Problem details: Continue the passage about the police investigation into what happened to Katie, starting right after its final sentence.

Who would do such a thing to this young girl?

The investigation that followed would be tangled with information and a slew of seedy characters.

Katie had grown up in a foster home after she and her sister were removed from their mother.  During her young adulthood, Katie was known for being extremely promiscious as well as a dancer at a local gentlemen’s club.

Just hours before Katie was discovered, she had attended a frat party.  Witnesses said that she was extremely intoxicated and had been given a ride back to her dorm.  One of the indivuals in the vehicle was Stephen Soules.

Although he had a reputation for being a mooch and a thief, Soules wasn’t know for violence.  Yet he was the one who got out of the car with Katie, claiming that he just wanted to check on her, and therefore became police suspect numero uno.

Supplied information:
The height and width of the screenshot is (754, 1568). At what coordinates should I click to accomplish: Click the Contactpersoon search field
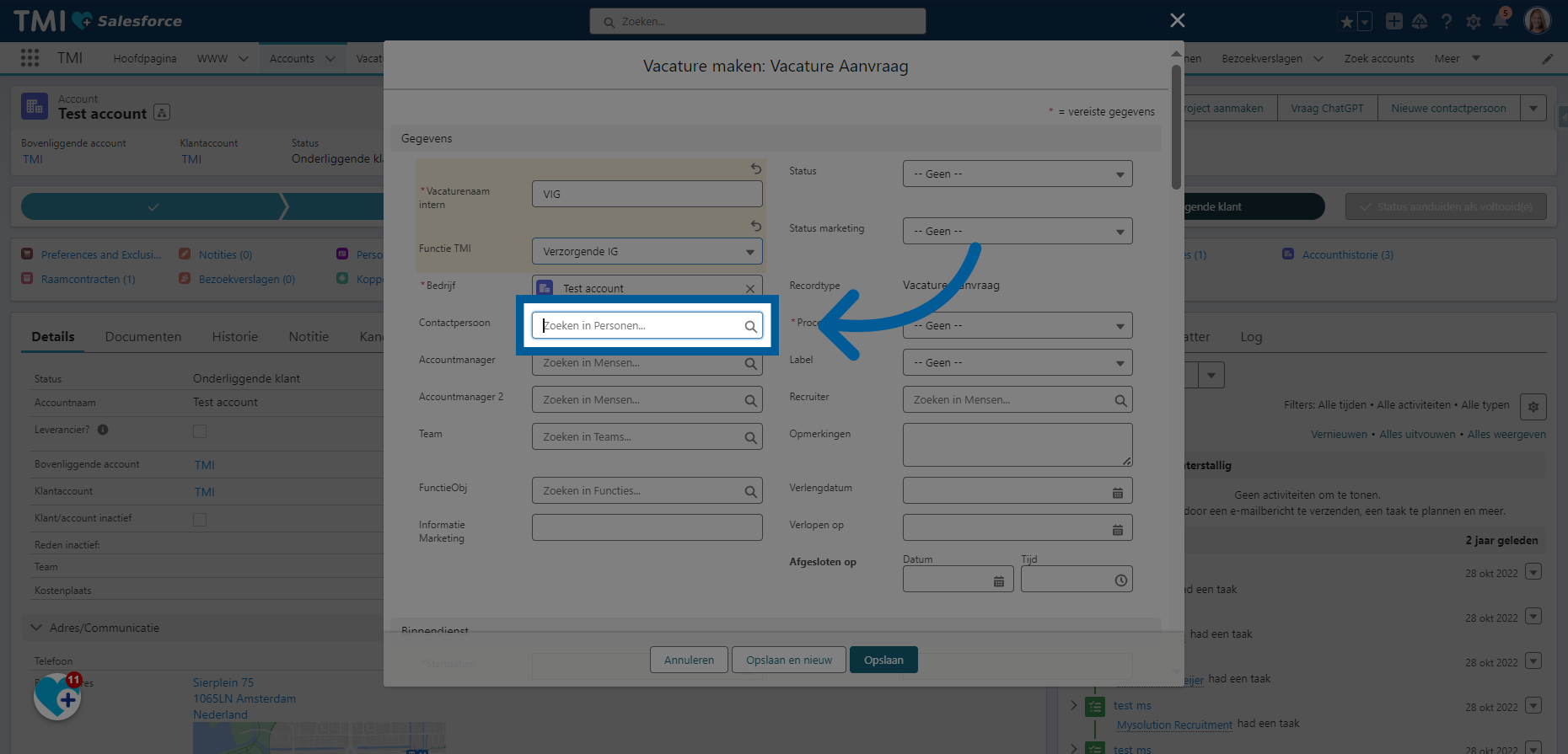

Answer below:
With a little urging from police, Soules eventually told a horrifying story about Katie being raped and murdered at the hands of his good friend, Lucas “Luke”  Goodrum, a lazy, good-for-nothing, tough-guy wanna be with a penchant for being physically abusive toward women.

And in steps the race and class cards. 

Soules was mixed-race and from an impoverished background.  Luke, on the other hand, was white with a mother who had married into the Turner family – founds of the Fortune 500 company Dollar General Store.

Soules had a public defender for his attorney.  Goodrum had a defense team that only plenty of money can buy.

One would be sentenced to life in prison without parole.  The other would be acquitted of the charges.  Can you guess which one is which?

Author William Van Meter provides an in-depth recounting of the well-publicized and much-talked-about murder of Katie Autry in his 2010 true crime book Cruel Heart.  (This book was previously published under the less attention-grabbing name of Bluegrass in 2009.)

Although Van Meter states that it is his intention to provide all the information for readers so that they can come to their own conclusions, it’s not too difficult to ascertain his stance.  But in all fairness, Goodrum was found not guilty and so therefore has to be presumed innocent; although I admit I’m not sold on it.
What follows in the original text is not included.